Task goal:
Repeat exactly the lines that begin at the one containing "Task: Click the" and end at the final line of the records; include no pictures and nothing else.

Supplied data:
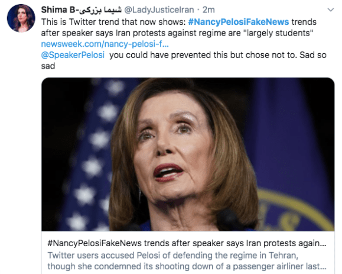Open the newsweek.com article link

105,44
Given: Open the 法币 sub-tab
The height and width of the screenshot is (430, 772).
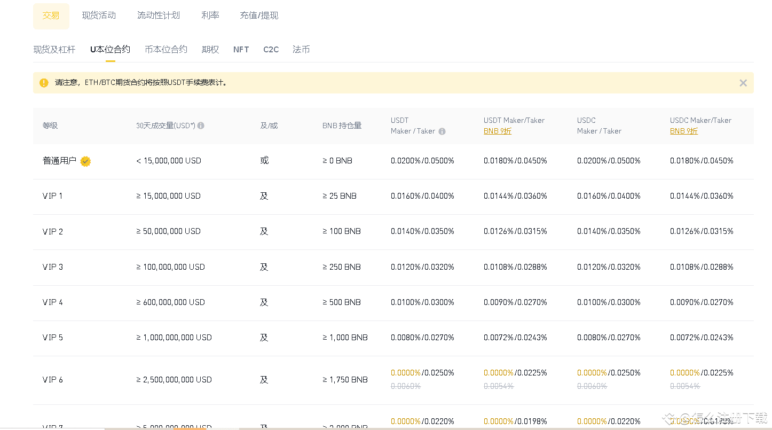Looking at the screenshot, I should click(301, 50).
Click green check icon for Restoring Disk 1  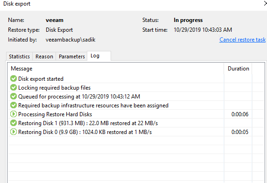(x=13, y=123)
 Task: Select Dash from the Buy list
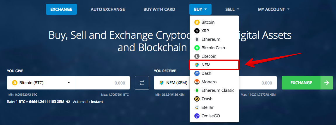pos(214,73)
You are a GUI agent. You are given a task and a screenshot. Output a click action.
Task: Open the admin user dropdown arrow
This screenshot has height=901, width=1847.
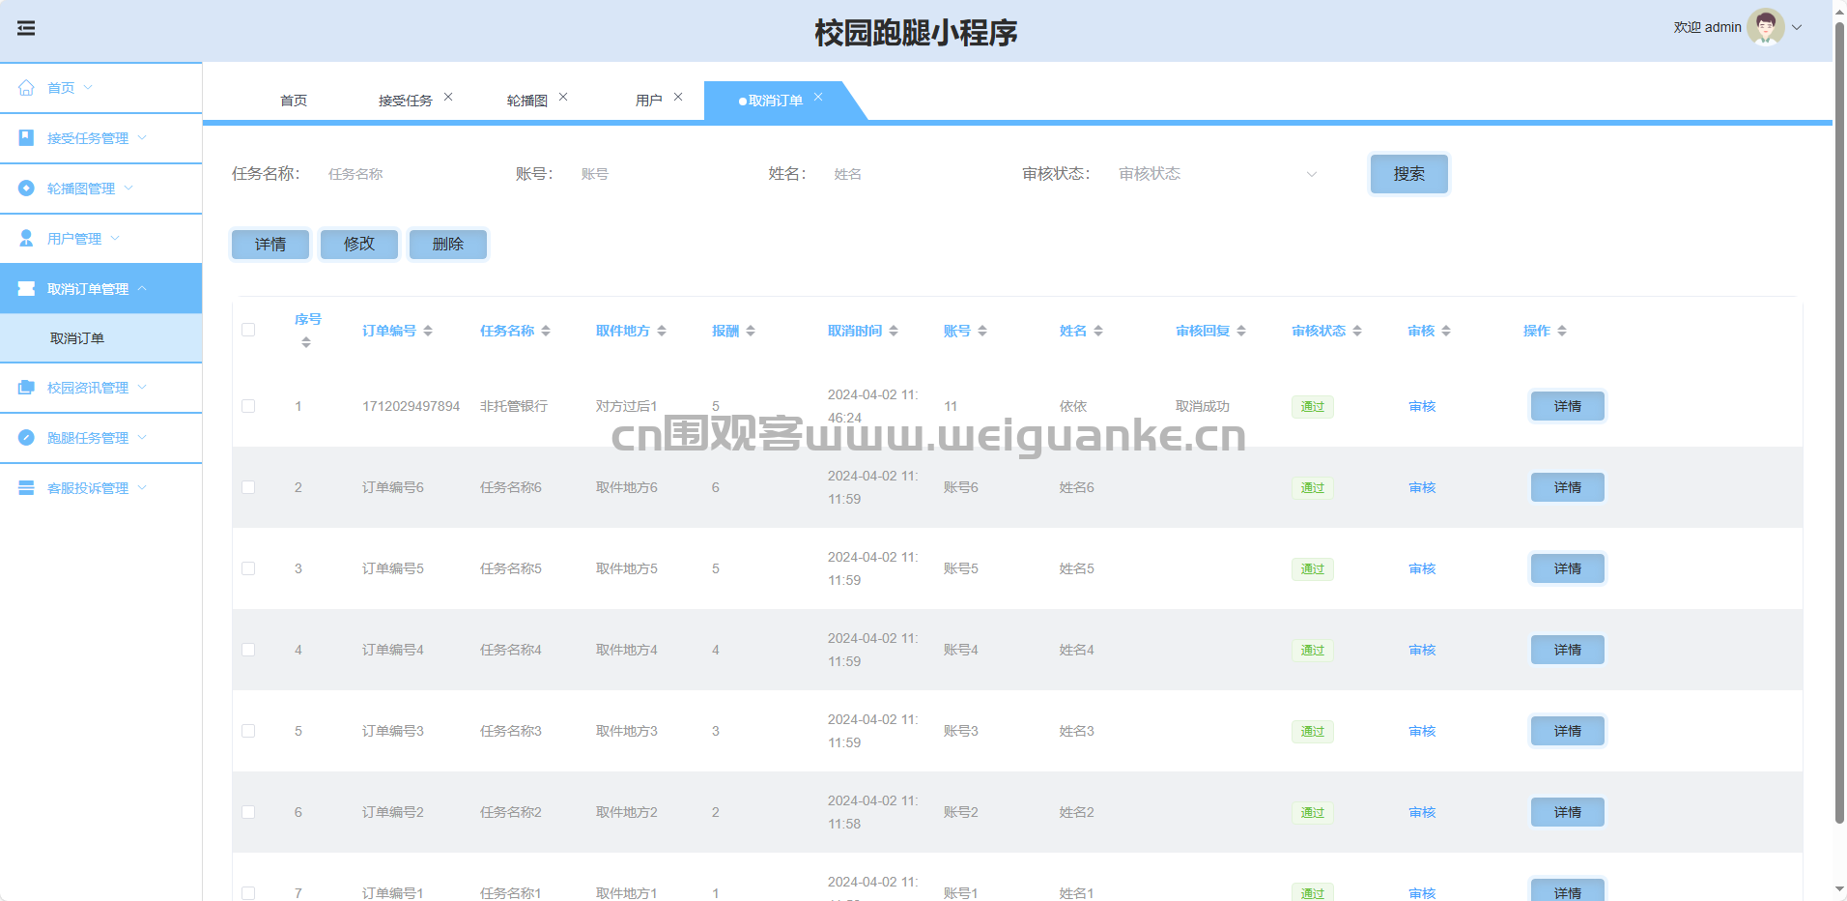tap(1798, 28)
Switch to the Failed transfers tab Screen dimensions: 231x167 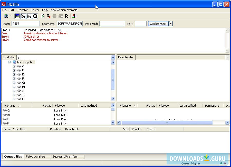tap(37, 157)
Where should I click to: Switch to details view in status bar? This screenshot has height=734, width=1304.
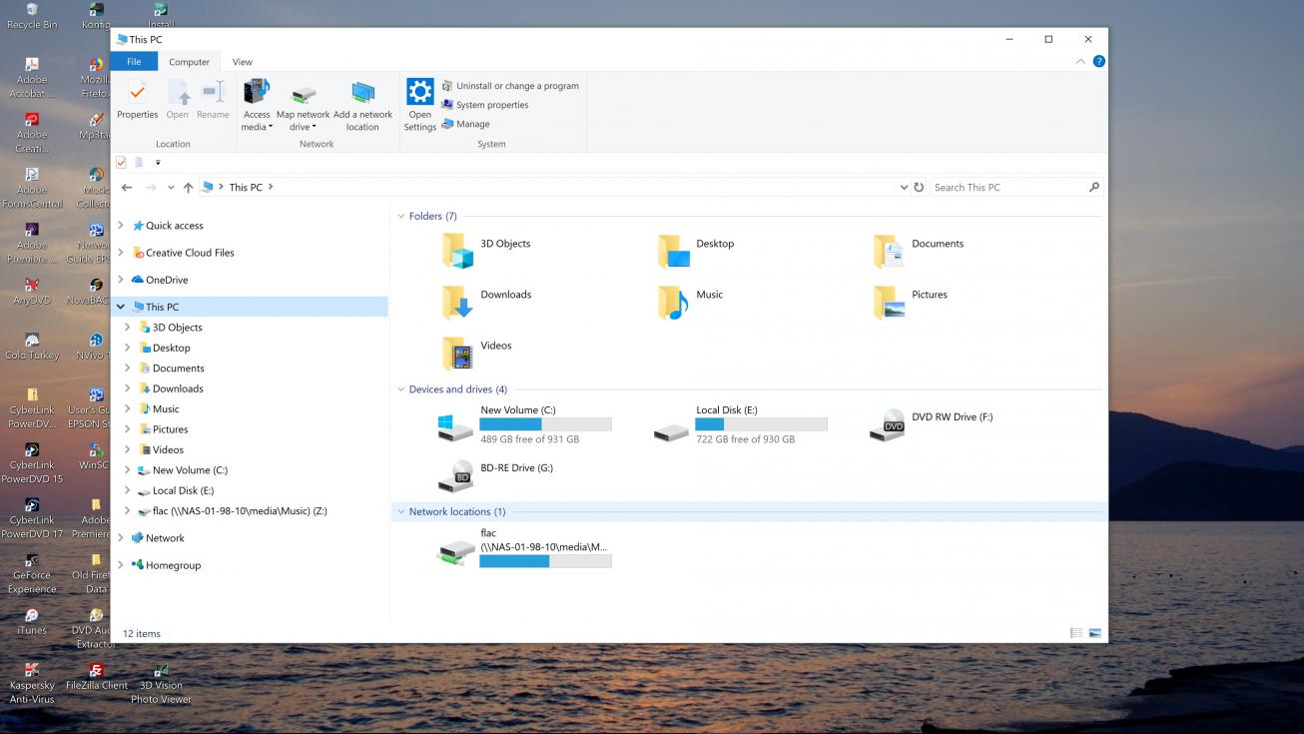[x=1076, y=633]
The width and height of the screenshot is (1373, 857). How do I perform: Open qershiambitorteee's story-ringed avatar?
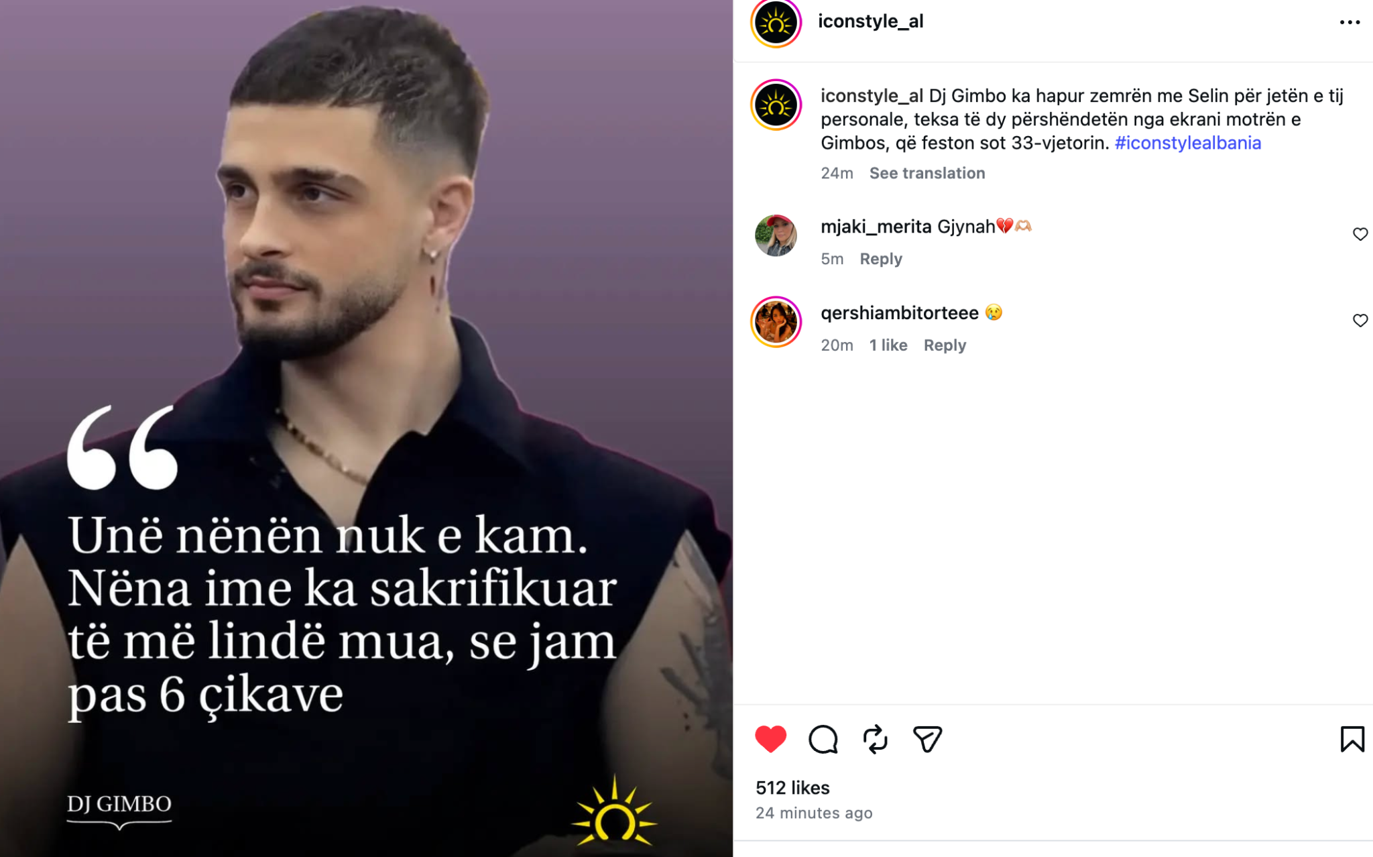[776, 322]

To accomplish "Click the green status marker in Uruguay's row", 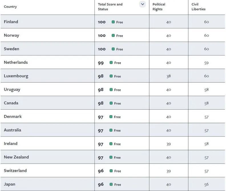I will pos(111,90).
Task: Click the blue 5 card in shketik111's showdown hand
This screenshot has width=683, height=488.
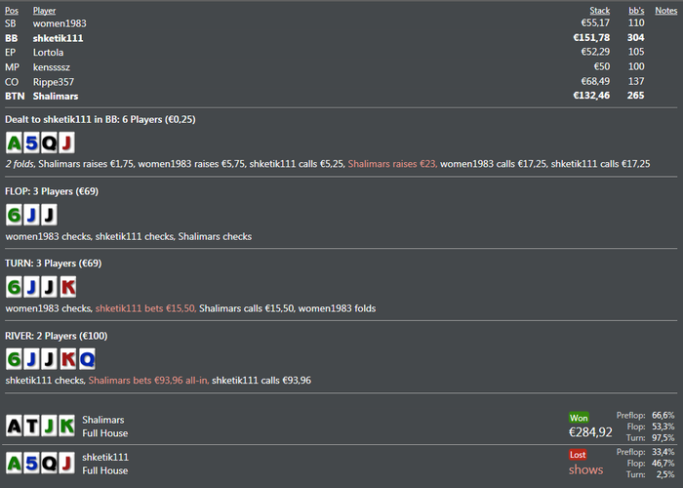Action: click(x=32, y=463)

Problem solution:
Task: Click the blue 5 card in shketik111's showdown hand
This screenshot has width=683, height=488.
Action: click(x=32, y=463)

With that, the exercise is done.